Incydent na miesięcznicy. Ostra wymiana zdań Błaszczaka z protestującymi
Podczas miesięcznicy smoleńskiej doszło do spięcia między posłem PiS Mariuszem Błaszczakiem a protestującymi. - Macie uszanować pamięć nieżyjących. Boli mnie oczernianie nieżyjącego człowieka, który bardzo wiele zrobił dla Polski i przestrzegał przed zagrożeniem ze strony Putina. Wy znieważacie! - krzyczał polityk.
We wtorek czołowi politycy PiS pojawili się przy pomniku smoleńskim na warszawskim placu Piłsudskiego. Wśród nich byli m.in. prezes PiS Jarosław Kaczyński, Antoni Macierewicz, Mariusz Błaszczak, Anita Czerwińska, Piotr Gliński czy Dariusz Matecki.
Po złożeniu wieńca i modlitwie szef klubu PiS Mariusz Błaszczak wdał się w ostrą wymianę zdań z uczestnikami kontrmanifestacji. Jak informuje Onet, spór dotyczył m.in. kontrowersyjnego wieńca, który Jarosław Kaczyński regularnie niszczy bądź zabiera spod pomnika.
Portal informuje, że wokół samochodu, którym podróżował Jarosław Kaczyński, zgromadziło się wiele osób, co przez chwilę uniemożliwiło prezesowi odjazd. Protestujący wykrzykiwali w kierunku prezesa PiS wulgarne hasła. Na transparentach widniały napisy, których autorzy nazywali szefa PiS "szmatą".
"Jarosławie, nie zagłuszaj sumienia tym cyrkiem", "Nawet w tej sprawie kłamiecie" - słychać było z tłumu. To wywołało wzburzenie byłego szefa MON.
Błaszczak: Macie uszanować pamięć nieżyjących.
- Na tym wieńcu jest oszczerczy napis zgodnie z propagandą Putina. Wiecie, że jest wojna, a poprzez to, co wypisujecie, wpisujecie się w narrację i propagandę Putina.

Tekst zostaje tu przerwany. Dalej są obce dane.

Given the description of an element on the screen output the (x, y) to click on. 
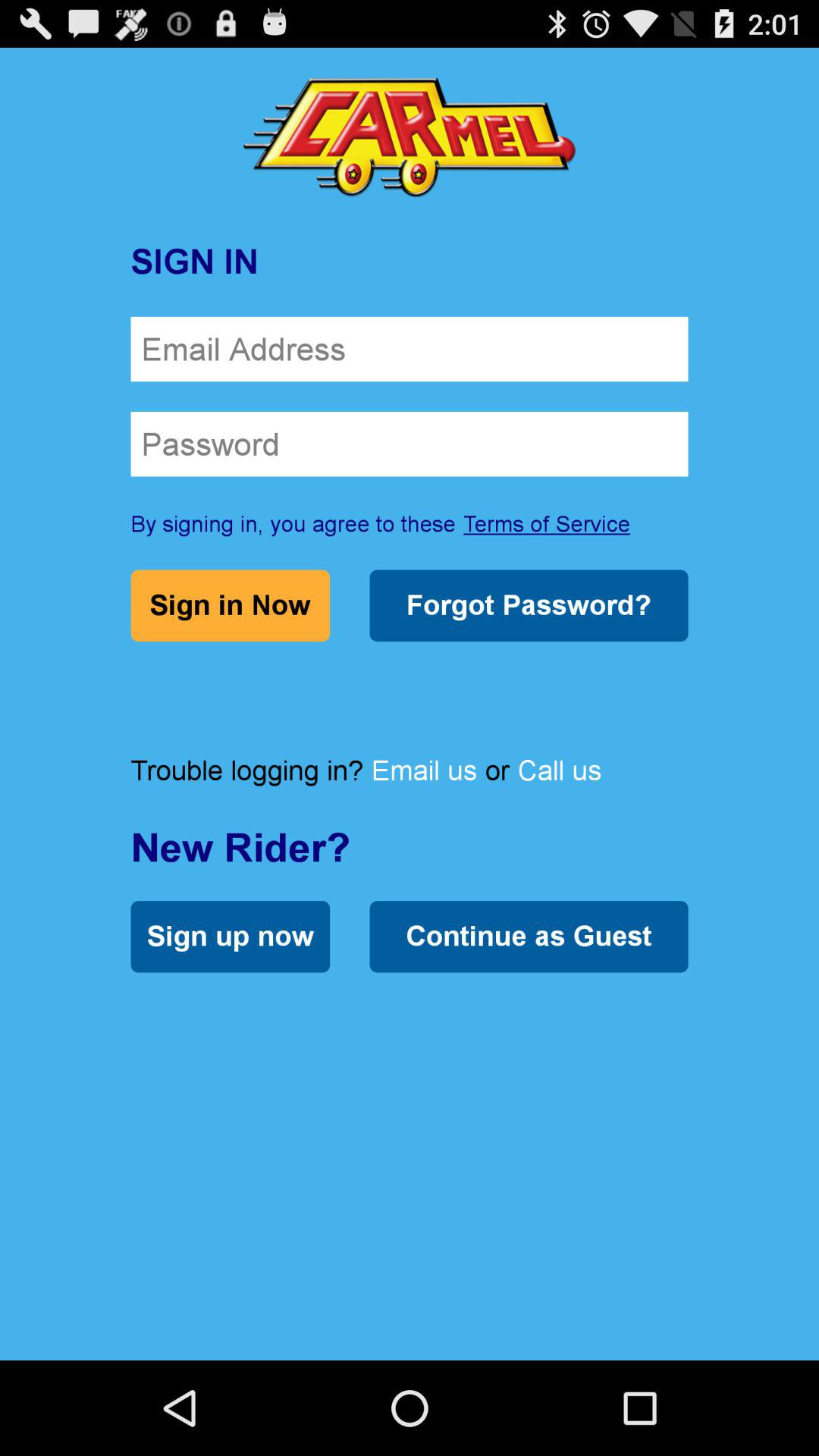
turn on item next to or (559, 770)
Given the description of an element on the screen output the (x, y) to click on. 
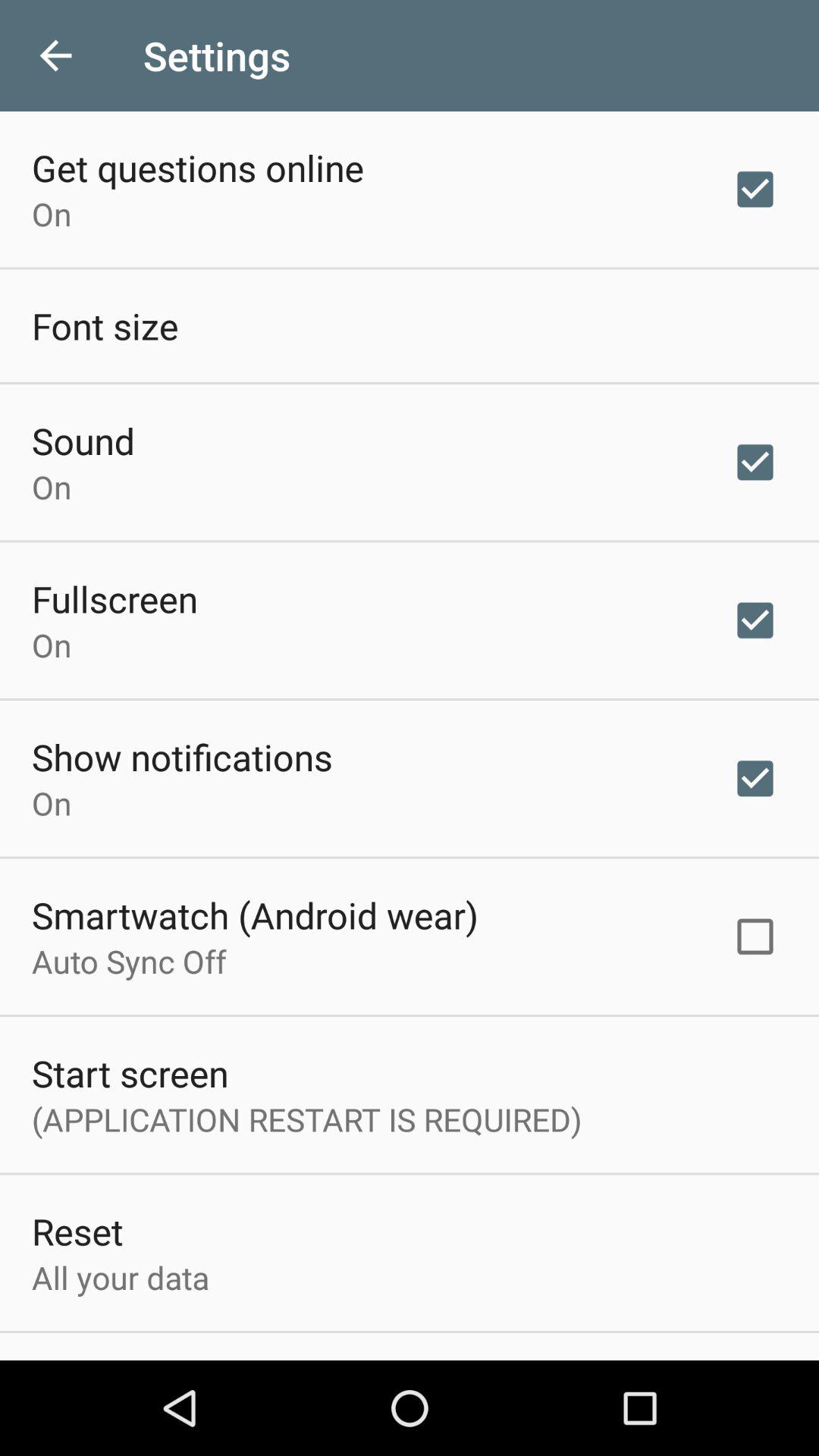
turn off fullscreen icon (114, 598)
Given the description of an element on the screen output the (x, y) to click on. 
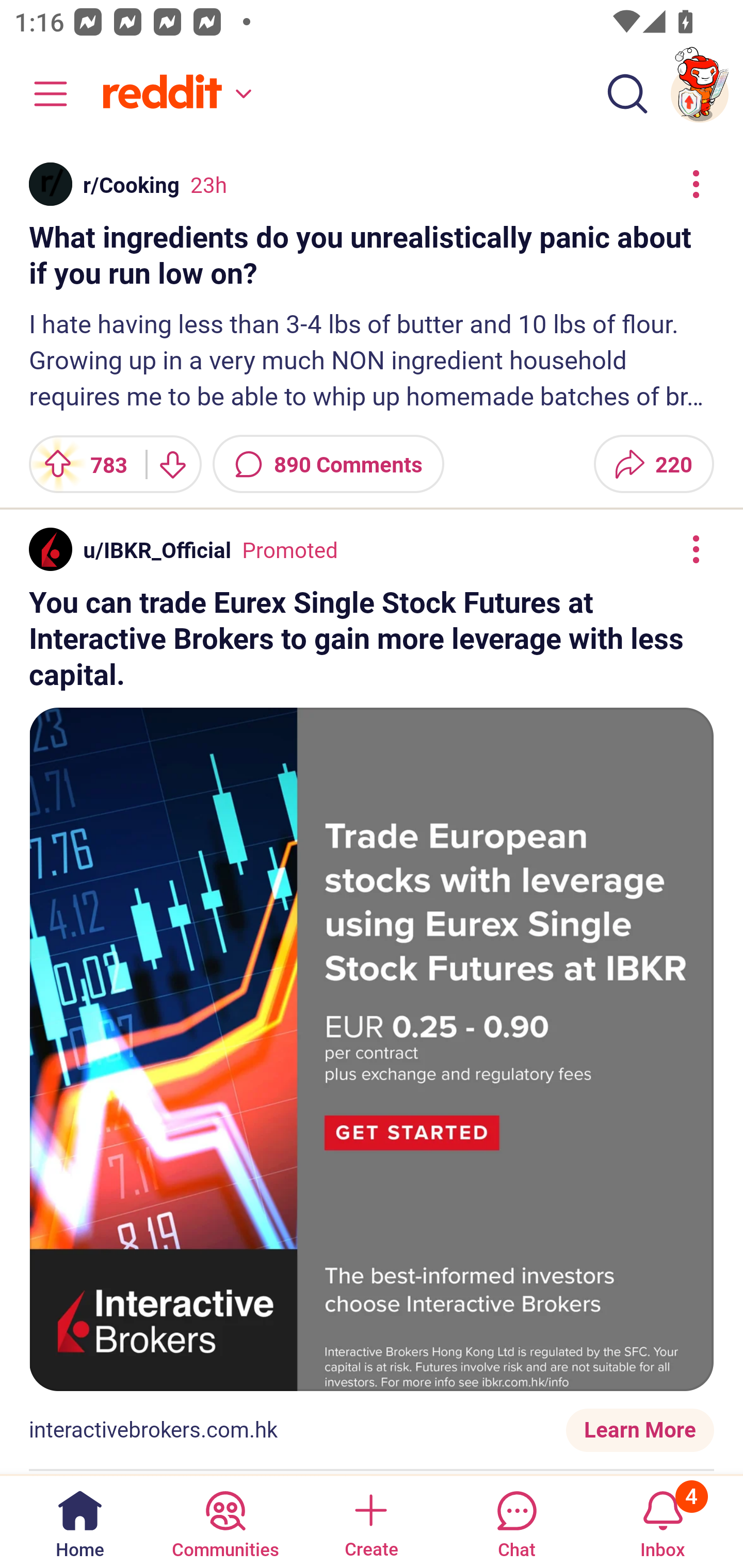
Search (626, 93)
TestAppium002 account (699, 93)
Community menu (41, 94)
Home feed (173, 94)
Home (80, 1520)
Communities (225, 1520)
Create a post Create (370, 1520)
Chat (516, 1520)
Inbox, has 4 notifications 4 Inbox (662, 1520)
Given the description of an element on the screen output the (x, y) to click on. 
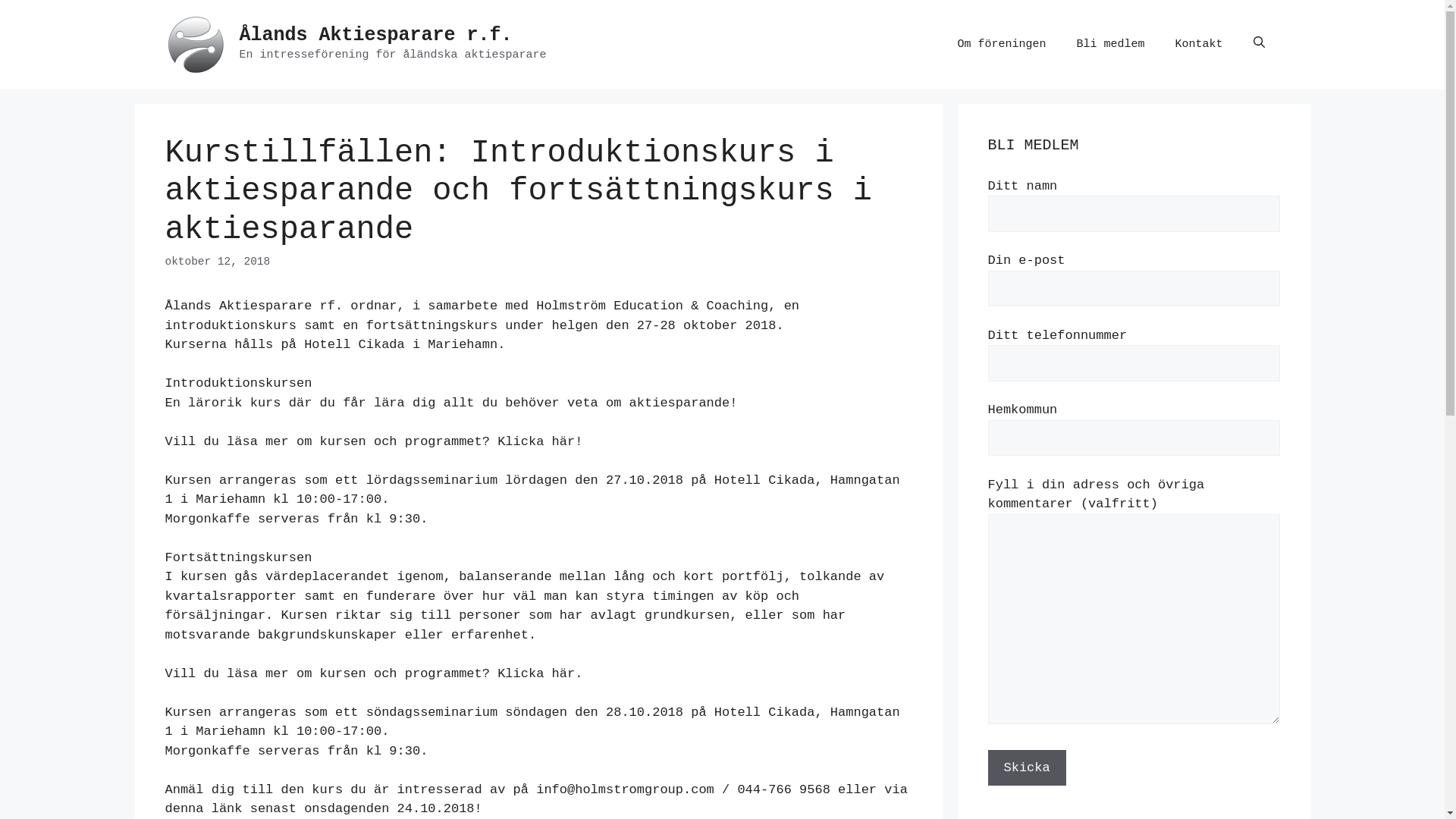
Skicka Element type: text (1026, 767)
Bli medlem Element type: text (1109, 43)
Kontakt Element type: text (1198, 43)
Given the description of an element on the screen output the (x, y) to click on. 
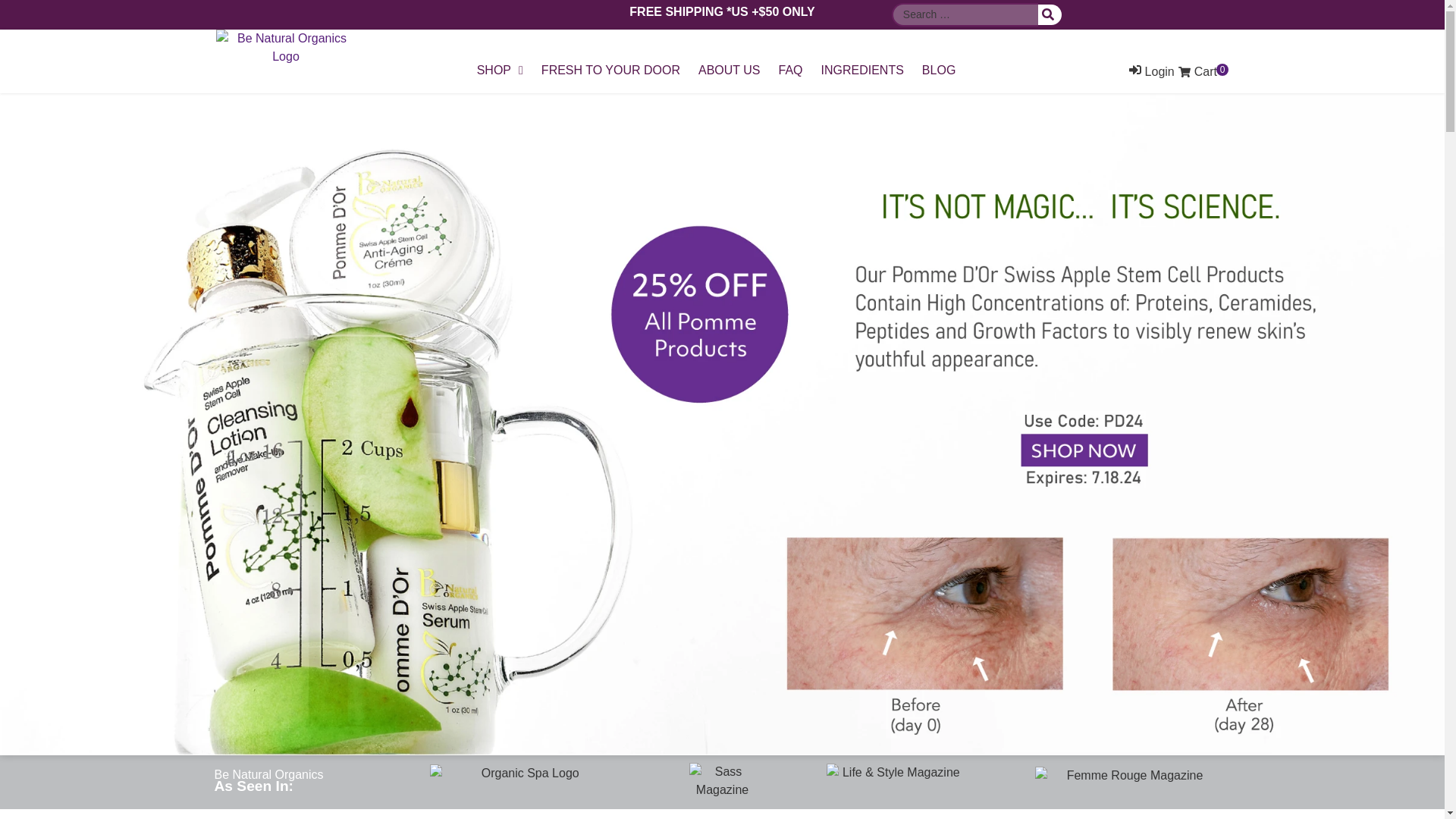
Home (895, 781)
Home (1128, 781)
View your shopping cart (1202, 72)
SHOP (499, 71)
Home (523, 782)
Home (721, 781)
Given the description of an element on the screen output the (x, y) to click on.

Czy wam nie wstyd?! - mówił wzburzony Błaszczak.
Były szef MON podkreślał, że "nieżyjących nie wolno szkalować". - Macie uszanować pamięć nieżyjących. Boli mnie oczernianie nieżyjącego człowieka, który bardzo wiele zrobił dla Polski i przestrzegał przed zagrożeniem ze strony Putina. Wy znieważacie! Proszę się jeszcze raz nad tym zastanowić! - krzyczał poseł PiS.